Le Maroc se doit aussi intégrer des solutions de cybersécurité décentralisée basées sur la blockchain et l’intelligence collective, mettre en place un cloud souverain national avec hébergement local et chiffrement de bout en bout garantissant la protection des informations critiques.
Le pays devrait par ailleurs, développer un cadre juridique agile et adapté, former un vivier national de professionnels qualifiés en cybersécurité via des cursus spécialisés et certifications, et mettre en place un Security Operations Center performant combinant outils de détection avancés et équipes locales capables de gérer les menaces spécifiques au contexte marocain. Une école supérieure de cybersécurité ou encadreraient des étudiants parfaitement sélectionnés, de véritables spécialistes, peut être une avancée stratégique majeure garantissant et la compétence et l’indépendance dans ce domaine.
Face à la montée des cybermenaces, il est urgent que le Maroc adopte une politique de cybersécurité proactive et innovante, reposant sur une architecture technique décentralisée.
Renforcer la coopération régionale et internationale n’est ici pas un luxe. L’échange d’informations critiques en temps réel est crucial; comme il est vital d'encourager la collaboration public-privé via des plateformes d’échange de renseignements sur les menaces, pour anticiper et réagir rapidement aux incidents.

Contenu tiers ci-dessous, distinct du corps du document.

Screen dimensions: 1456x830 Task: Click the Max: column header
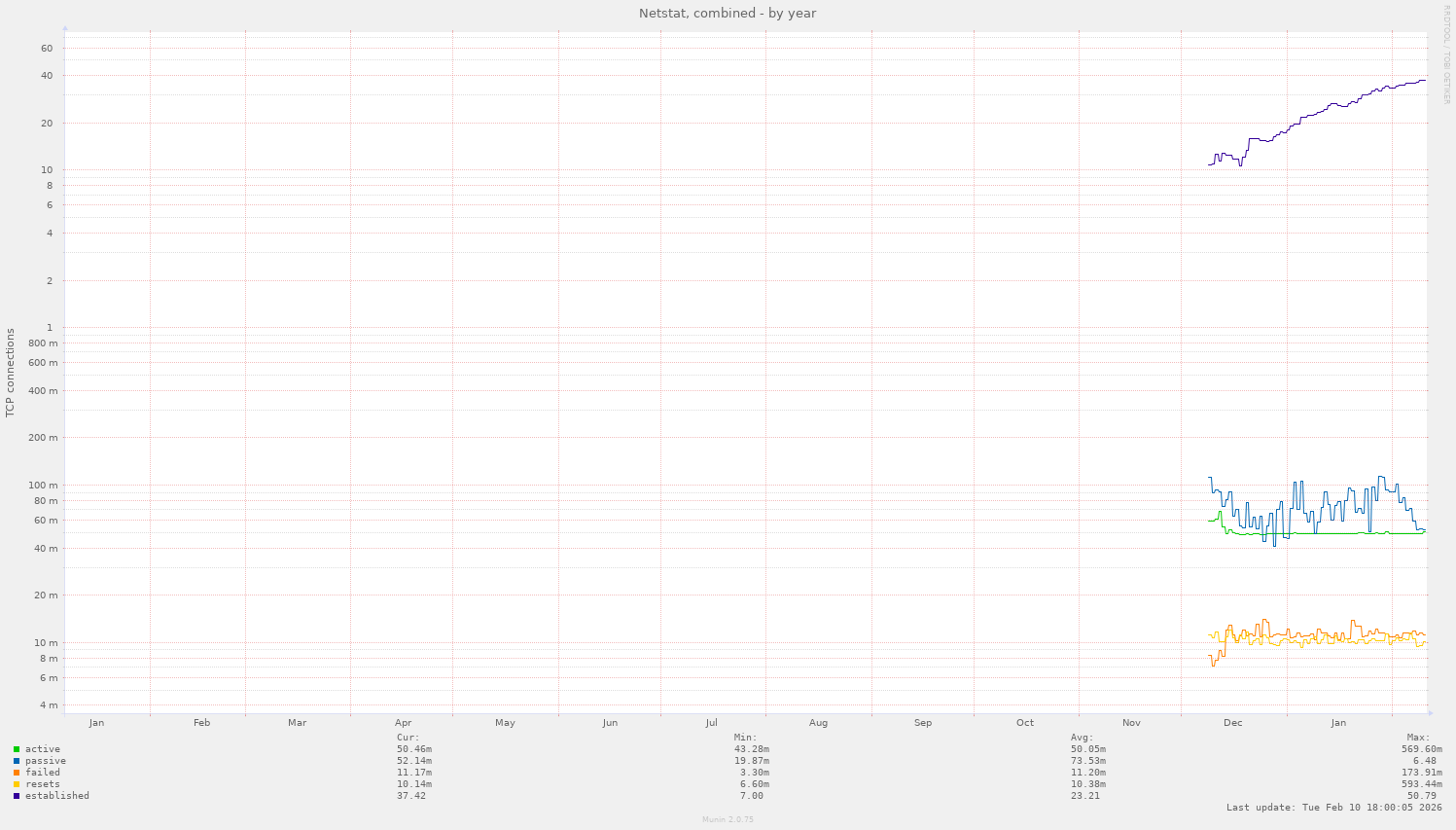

Aujourd’hui force est de constater que nombreux sont ceux qui prétendent maitriser la question, offrant des services qui vont très vite mettre à nu leurs limites et incompétences. Les administrations et les entreprises doivent faire très attention avant de s’engager ou d’engager les compétences dans ce domaine fort sensible.
C'est une sphère qui repose sur une gouvernance agile, sur le développement des compétences humaines et la coopération active au niveau national et international. Une approche intégrée est essentielle pour bâtir un cyberespace résilient, souverain et capable de soutenir la transformation digitale ambitieuse du pays, tout en protégeant efficacement sa sécurité, ses institutions, ses citoyens et son économie.